Это было по‑русски, и это было, наверное, правильно. Командарм и комфронта не бросали корпуса на произвол судьбы, они задействовали весь диапазон своих средств, чтобы продать свою жизнь подороже, это было именно то, что от них требовалось на этом этапе. Артиллерийские полки, уцелевшие в первые часы или, вопреки воле врагов, спасенные отчаянно, зло дерущимися летчиками воздушных армий, управляемые с максимумом изворотливости и хитрости, на которые были способны советские офицеры, двигались и стреляли. Эскадрильи бомбардировщиков прорывались к линии фронта, сбрасывали свой груз и откатывались назад, теряя машины и людей. Засады немногочисленных оставленных армиями танковых батальонов расстреливали «Королевских тигров» и двигавшихся за ними «шерманов», зная, что сигнала к отступлению не будет. Человека нельзя припирать к стене. В нем может проснуться темное, страшное чувство, затягивающее разум в такую глубокую воронку, выхода из которой нет, даже если он останется жив.
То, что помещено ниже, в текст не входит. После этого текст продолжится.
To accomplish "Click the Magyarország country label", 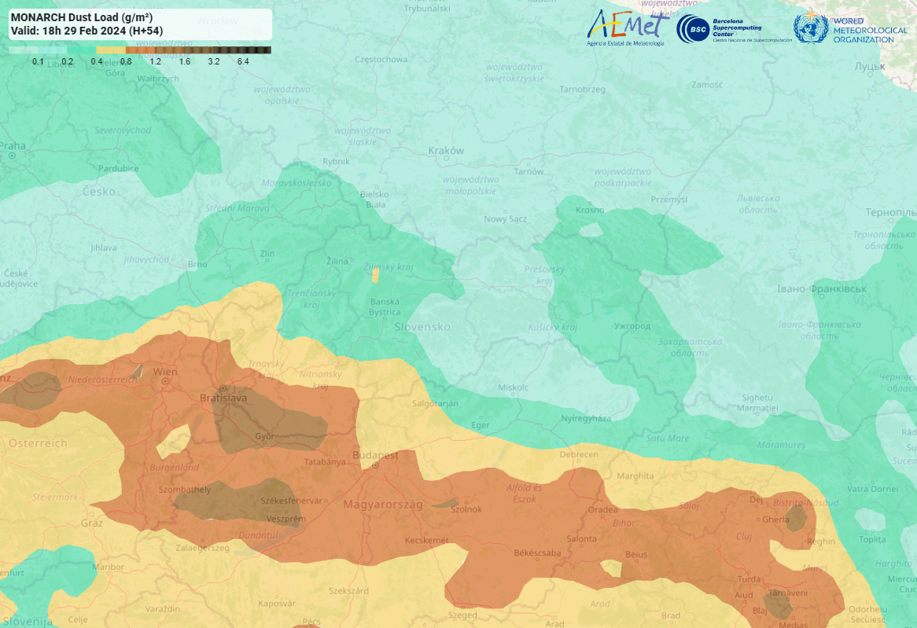I will pyautogui.click(x=383, y=505).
Когда на бойца смотрит смерть и ясно, что спасения нет и быть не может, что кавалерия Буденного не спешит с боевым кличем тебе на помощь, сметая врагов, – тогда у разума может быть только три выхода. Первый – сказать себе: «Это все равно конец, нет никакого смысла, все равно убьют», и поднять руки. В сдавшихся стрелять не будут, противник наступает успешно, и пленные могут получить шанс пережить первые часы, когда ворвавшиеся в их окопы солдаты действуют еще сами по себе, не связанные правилами и надзором тыловых чистоплюев. Но до этого можно и не дожить, потому что таких людей, не раздумывая, убивают свои – те, кто выбрал другую дорогу. «Это все равно конец, все равно убьют», – говорят себе те, другие. И заканчивают: «Так сдохнем же так, чтобы они всю жизнь потом боялись». И тогда контроль берет то, что определяет жизнь человека, бессознательное, глубинное, едва покрытое налетом цивилизованности, воспитания, научного атеизма или, наоборот, церковных заповедей. Человек впадает в состояние боевого безумия, подхлестываемого химией разлагающихся азотных соединений застилающего все вокруг порохового и тротилового дыма. Превращая его в зверя, бессознательное выбирает один из всего лишь двух возможных выходов, позволяющих не выпадать из окружающей действительности до тех пор, пока избавление наконец не придет. Это может быть кураж или злоба. В каждой национальности люди делятся в подобном выборе на примерно одинаковые доли. Все эти ироничные истории про «горячих эстонских» пли «латышских» парней, про хладнокровие англичан или немцев – все это правда только в нормальной жизни. 8‑й эстонский корпус был в армии Старикова на Ленинградском, 16‑я литовская дивизия была на 1‑м Прибалтийском, у армянина Баграмяна. В Латышском стрелковом корпусе, воевавшем на 2‑м Прибалтийском фронте, русских, евреев, узбеков и татар было сейчас не меньше, чем латышей и эстонцев. Выставивший перед собой ствол «Дегтярева» белобрысый латыш, в озверении полосующий огнем перебегающие в дыму фигуры, мог, обернувшись вправо, увидеть оскаленного русского парня, выцеливающего офицеров, встав почти в полный рост, плюющего на воющие вокруг осколки, а слева – горбоносого осетина, с рычанием выдергивающего грязными пальцами изо рта обломки выбитых пулей зубов, не отрываясь от автомата.

 

– Уходи, девочка, назад! Уходи, я тебя умоляю!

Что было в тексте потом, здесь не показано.